Constant hand washing and sanitizing has taken an unexpected toll on our hands
With mask-wearing and social distancing at the top of everyone’s minds, the pandemic has taken a surprising toll on a somewhat unexpected place: Americans’ hands.
According to new research, the average American has washed their hands 10 times per day since the pandemic began, and sanitized them an additional eight times.
A new census-balanced survey of 2,000 Americans revealed more than half (51%) said their digits are feeling drier, and nearly three in 10 reported hands that are flaky from increased hand-washing and sanitizing.

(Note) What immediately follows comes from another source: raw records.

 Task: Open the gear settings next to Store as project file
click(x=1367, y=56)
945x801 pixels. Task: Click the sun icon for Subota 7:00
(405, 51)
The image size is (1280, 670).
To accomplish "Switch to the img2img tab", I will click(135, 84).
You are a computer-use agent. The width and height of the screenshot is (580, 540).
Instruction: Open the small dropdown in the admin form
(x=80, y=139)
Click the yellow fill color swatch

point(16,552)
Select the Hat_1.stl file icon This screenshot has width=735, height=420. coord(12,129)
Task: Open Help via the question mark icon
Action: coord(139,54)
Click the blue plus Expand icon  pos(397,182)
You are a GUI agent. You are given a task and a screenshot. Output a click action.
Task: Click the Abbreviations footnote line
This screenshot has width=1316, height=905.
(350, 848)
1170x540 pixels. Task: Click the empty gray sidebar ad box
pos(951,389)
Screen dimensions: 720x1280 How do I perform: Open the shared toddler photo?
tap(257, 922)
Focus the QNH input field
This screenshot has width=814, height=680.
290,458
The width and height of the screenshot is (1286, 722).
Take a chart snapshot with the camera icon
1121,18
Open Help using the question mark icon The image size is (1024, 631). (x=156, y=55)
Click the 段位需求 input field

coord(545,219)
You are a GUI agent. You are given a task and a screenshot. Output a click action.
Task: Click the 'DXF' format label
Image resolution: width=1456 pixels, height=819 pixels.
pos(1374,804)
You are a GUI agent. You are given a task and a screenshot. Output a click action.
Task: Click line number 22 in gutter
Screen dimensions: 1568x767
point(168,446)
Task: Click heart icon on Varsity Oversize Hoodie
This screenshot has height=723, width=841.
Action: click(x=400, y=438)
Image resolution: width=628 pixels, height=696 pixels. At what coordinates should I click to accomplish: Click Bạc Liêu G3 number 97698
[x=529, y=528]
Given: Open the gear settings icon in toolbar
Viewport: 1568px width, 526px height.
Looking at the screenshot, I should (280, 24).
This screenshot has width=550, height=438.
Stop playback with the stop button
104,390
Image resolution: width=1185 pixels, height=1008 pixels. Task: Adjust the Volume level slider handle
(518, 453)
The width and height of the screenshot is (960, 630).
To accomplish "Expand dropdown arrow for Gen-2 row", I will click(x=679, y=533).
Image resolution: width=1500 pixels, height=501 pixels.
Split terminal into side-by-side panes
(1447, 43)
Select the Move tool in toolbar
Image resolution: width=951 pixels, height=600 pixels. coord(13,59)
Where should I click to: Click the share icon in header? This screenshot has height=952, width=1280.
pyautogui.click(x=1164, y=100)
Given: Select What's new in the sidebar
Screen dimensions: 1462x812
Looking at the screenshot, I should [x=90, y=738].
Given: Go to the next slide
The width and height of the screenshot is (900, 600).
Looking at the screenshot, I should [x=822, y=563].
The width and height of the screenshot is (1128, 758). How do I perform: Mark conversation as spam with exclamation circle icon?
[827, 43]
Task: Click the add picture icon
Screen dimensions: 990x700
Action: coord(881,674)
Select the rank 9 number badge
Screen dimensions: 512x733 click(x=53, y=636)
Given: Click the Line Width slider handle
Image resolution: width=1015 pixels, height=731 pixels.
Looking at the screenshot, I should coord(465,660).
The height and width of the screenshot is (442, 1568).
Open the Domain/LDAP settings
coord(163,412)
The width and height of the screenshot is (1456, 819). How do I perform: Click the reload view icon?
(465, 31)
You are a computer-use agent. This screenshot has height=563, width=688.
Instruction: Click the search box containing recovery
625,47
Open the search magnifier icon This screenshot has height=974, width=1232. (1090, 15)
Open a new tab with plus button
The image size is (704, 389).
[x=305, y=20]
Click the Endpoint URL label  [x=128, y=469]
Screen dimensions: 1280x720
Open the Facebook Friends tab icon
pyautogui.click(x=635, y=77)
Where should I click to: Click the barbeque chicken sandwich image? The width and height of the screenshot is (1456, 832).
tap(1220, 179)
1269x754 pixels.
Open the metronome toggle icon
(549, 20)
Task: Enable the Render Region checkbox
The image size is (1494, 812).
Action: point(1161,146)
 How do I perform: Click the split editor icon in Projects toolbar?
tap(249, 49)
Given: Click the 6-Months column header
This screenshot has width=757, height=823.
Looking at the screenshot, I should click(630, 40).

Over one in five (22%) even reported that their hands have bled as a result.
Conducted by OnePoll on behalf of Muse Health, the study also examined the new norms for cleaning hands after a variety of activities.
Fifty-seven percent of respondents reported that they only use hand sanitizer after touching common surfaces, such as door handles, turnstiles, car door handles and shopping carts.
Yet a full 22% said they’re using hand sanitizer after touching any surface or object — in public or not.
It’s perhaps unsurprising, then, that six in 10 admit to panicking when they leave home without hand sanitizer.
Forty-four percent of respondents said it’s even taken a toll on their relationship, agreeing that concerns about spreading germs have made them less likely to hold hands with their romantic partner.
“While it might feel like it’s become second-nature by now, continuing to be vigilant about keeping hands clean across a variety of contexts — from home to work to the grocery store and beyond — will be imperative to curtailing the pandemic this cold and flu season,” said Bruce Albert, Chief Science Officer of Muse Health.
It’s unsurprising that eight in 10 respondents agreed they are washing their hands more frequently this year than ever before.
Perhaps even less surprising is the admission of 64% of respondents that 2020 has turned them into “a bit of a germaphobe.”
About seven in 10 women reported that constant hand-washing and sanitizing has become second nature during the pandemic, and just over eight in 10 men said the same.
Guys were more also likely to report that their hands were drier as a result of the increased hand-washing.
Yet only 64% of all respondents said that they know which active and inactive ingredients to look for in a hand sanitizer to help prevent dryness.
“Staying protected is more important this cold and flu season than ever before, but many alcohol-based sanitizers can wreak havoc on your hands if you’re not careful,” added Albert.
“Looking for a sanitizer with moisturizing agents like vitamin E, lime oil or glycerin will help to protect your hands from getting extra dry and chapped during the winter season in which they’re already vulnerable to the effects of the colder weather.”